| First Author | Hong J | Year | 2016 |
| Journal | Mol Brain | Volume | 9 |
| Issue | 1 | Pages | 100 |
| PubMed ID | 27998287 | Mgi Jnum | J:260583 |
| Mgi Id | MGI:6142585 | Doi | 10.1186/s13041-016-0276-5 |
| Citation | Hong J, et al. (2016) The thalamic mGluR1-PLCbeta4 pathway is critical in sleep architecture. Mol Brain 9(1):100 |
| abstractText | The transition from wakefulness to a nonrapid eye movement (NREM) sleep state at the onset of sleep involves a transition from low-voltage, high-frequency irregular electroencephalography (EEG) waveforms to large-amplitude, low-frequency EEG waveforms accompanying synchronized oscillatory activity in the thalamocortical circuit. The thalamocortical circuit consists of reciprocal connections between the thalamus and cortex. The cortex sends strong excitatory feedback to the thalamus, however the function of which is unclear. In this study, we investigated the role of the thalamic metabotropic glutamate receptor 1 (mGluR1)-phospholipase C beta4 (PLCbeta4) pathway in sleep control in PLCbeta4-deficient (PLCbeta4(-/-)) mice. The thalamic mGluR1-PLCbeta4 pathway contains synapses that receive corticothalamic inputs.
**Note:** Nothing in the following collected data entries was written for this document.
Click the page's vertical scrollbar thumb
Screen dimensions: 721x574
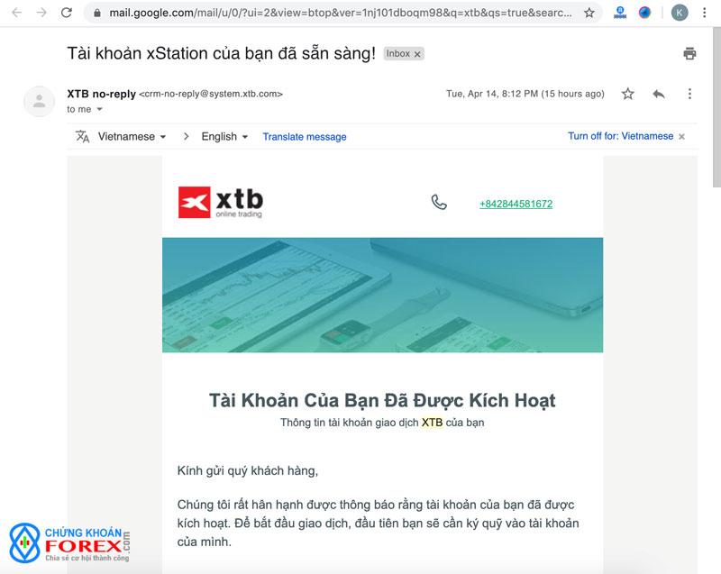tap(716, 107)
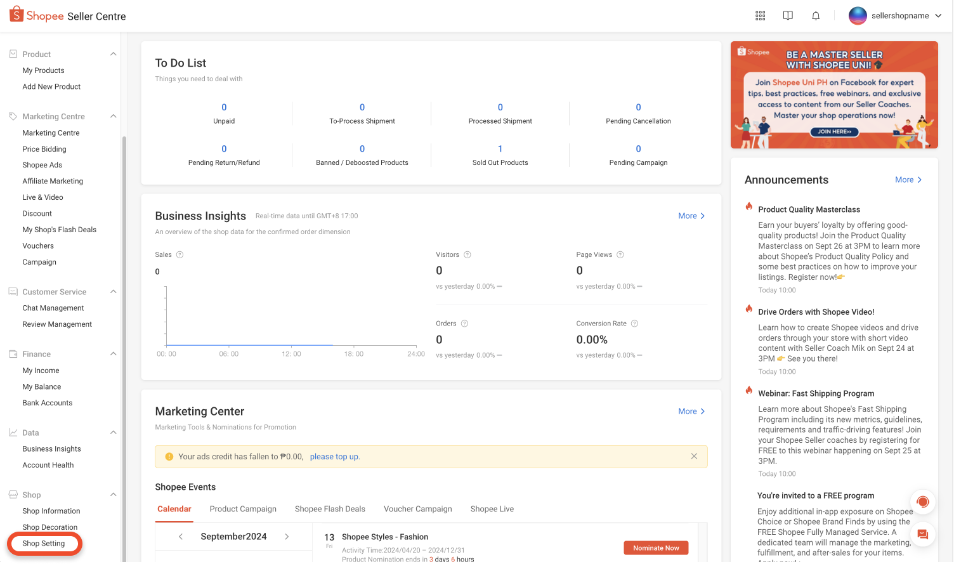Click JOIN HERE on the Shopee Uni banner
The width and height of the screenshot is (954, 564).
click(x=834, y=132)
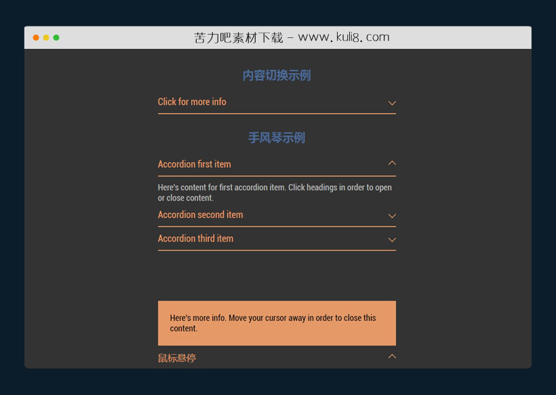Toggle open the 'Accordion third item' section
The image size is (556, 395).
coord(195,239)
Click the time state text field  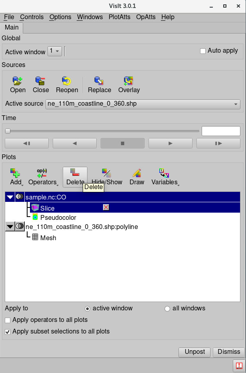221,131
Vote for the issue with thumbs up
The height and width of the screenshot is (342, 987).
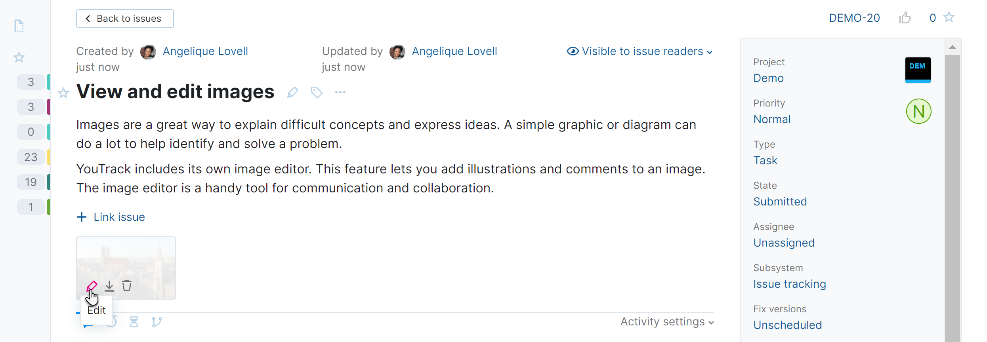pos(905,17)
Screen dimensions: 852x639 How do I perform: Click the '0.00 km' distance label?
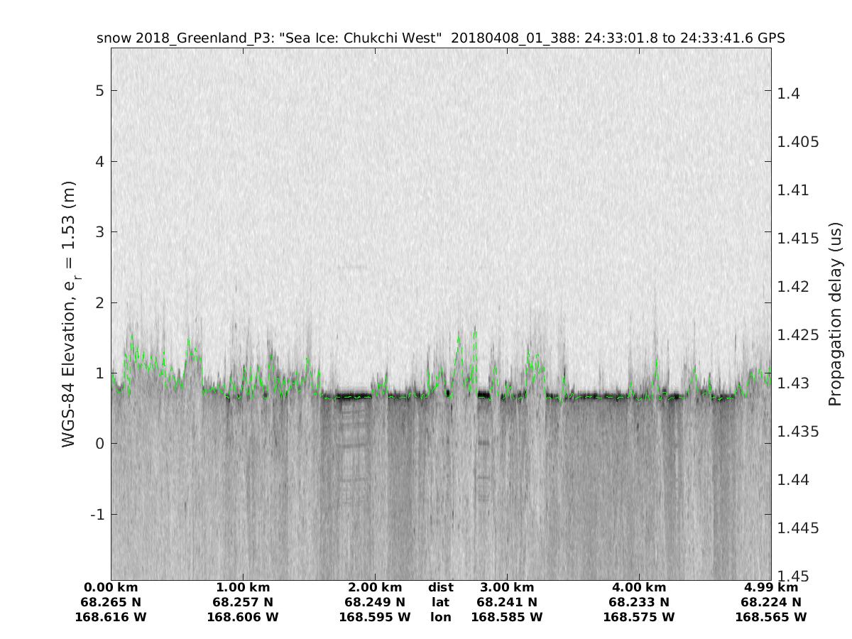coord(111,587)
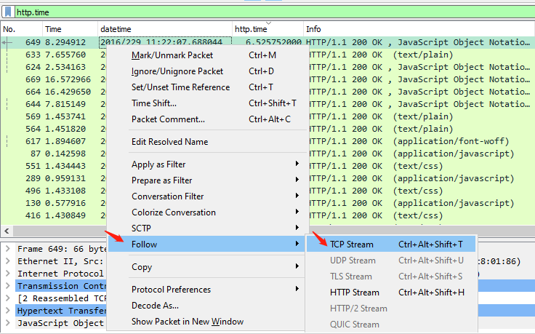Click the bookmark icon in filter bar

[8, 12]
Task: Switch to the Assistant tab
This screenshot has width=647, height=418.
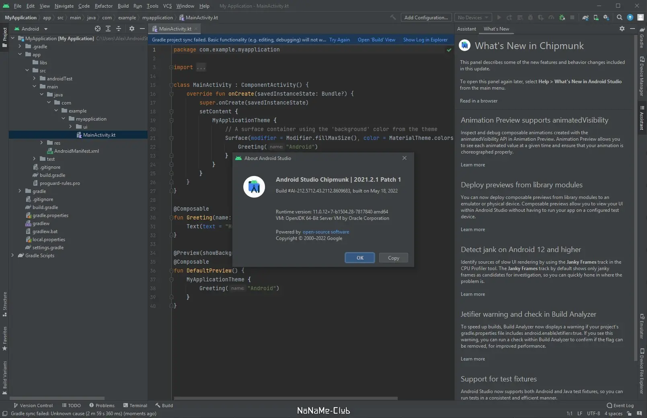Action: (466, 29)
In PLCbeta4(-/-) mice, the transition from wakefulness to the NREM sleep state was stimulated, and the NREM sleep state was stabilized, which resulted in increased NREM sleep. The power density of delta (delta) waves increased in parallel with the increased NREM sleep. These sleep phenotypes in PLCbeta4(-/-) mice were consistent in TC-restricted PLCbeta4 knockdown mice. Moreover, in vitro intrathalamic oscillations were greatly enhanced in the PLCbeta4(-/-) slices. The results of our study showed that thalamic mGluR1-PLCbeta4 pathway was critical in controlling sleep architecture. |